Data provided >>
◇ ◇ ◇ ◇ ◇ ◇ ◇
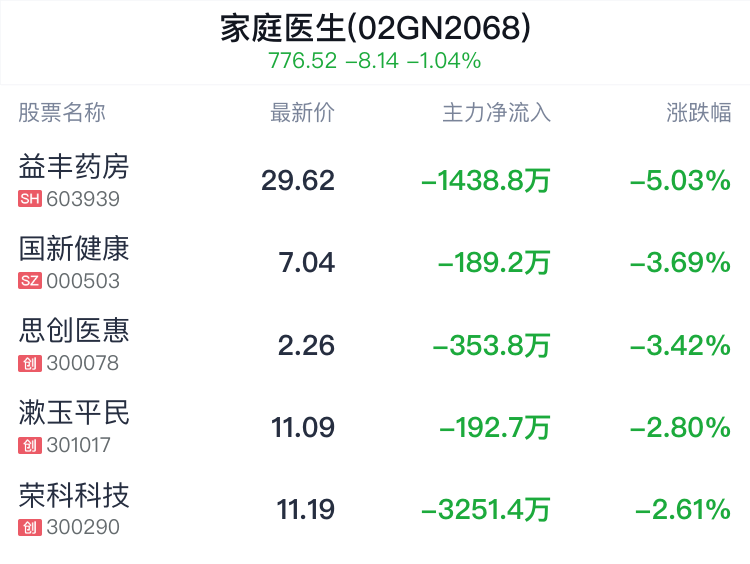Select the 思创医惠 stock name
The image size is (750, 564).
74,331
◇ ◇ ◇ ◇ ◇ ◇ ◇
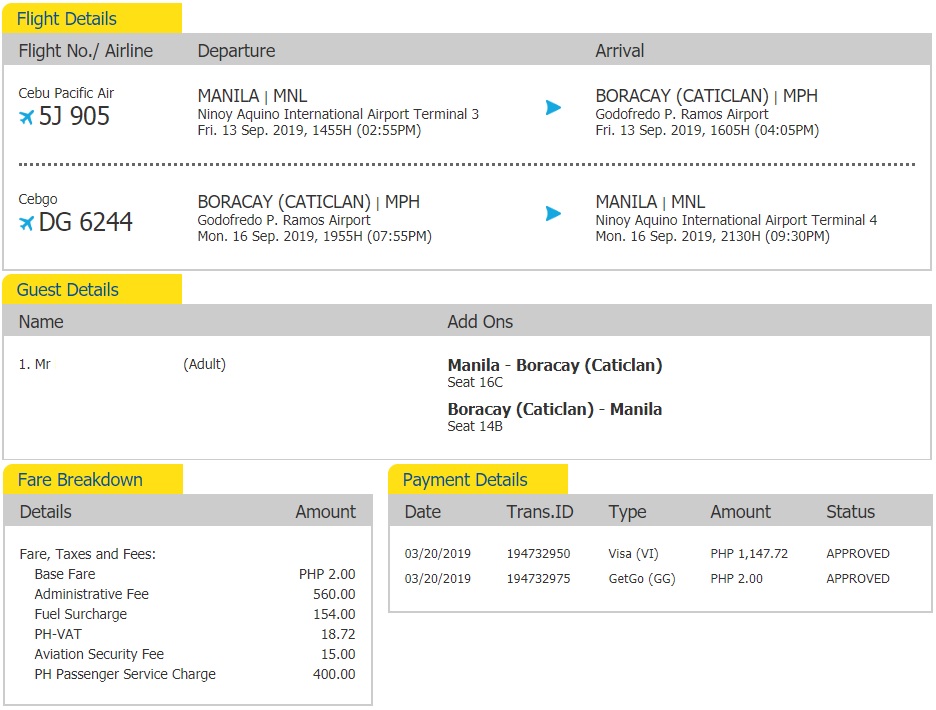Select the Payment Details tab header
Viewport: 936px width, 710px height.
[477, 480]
◇ ◇ ◇ ◇ ◇ ◇ ◇
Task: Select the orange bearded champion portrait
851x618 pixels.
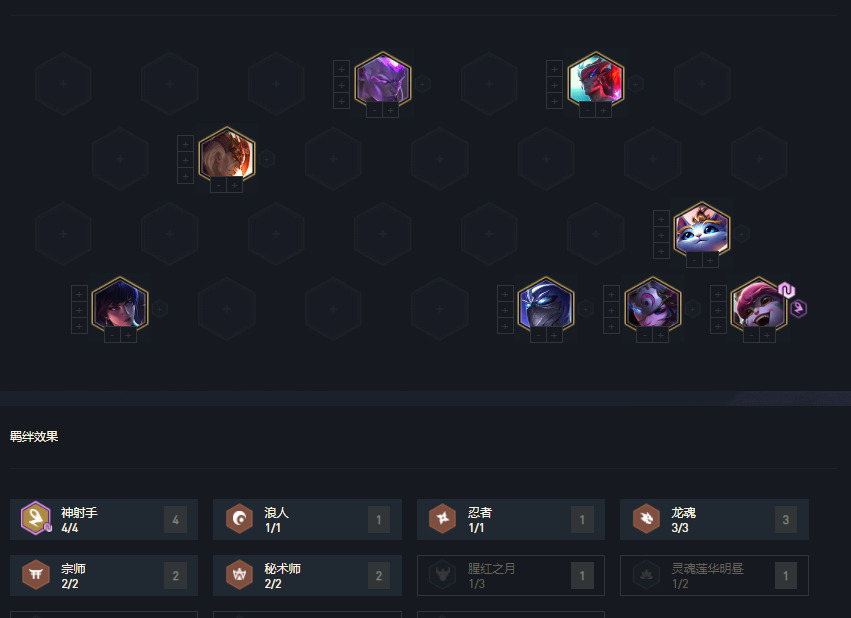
◇ ◇ ◇ ◇ ◇ ◇ ◇
From the entries above, give again exactly the lines running from the line with "Task: Select the" to the line with "851x618 pixels."; include both of those lines.

Response to the task >>
Task: Select the orange bearded champion portrait
851x618 pixels.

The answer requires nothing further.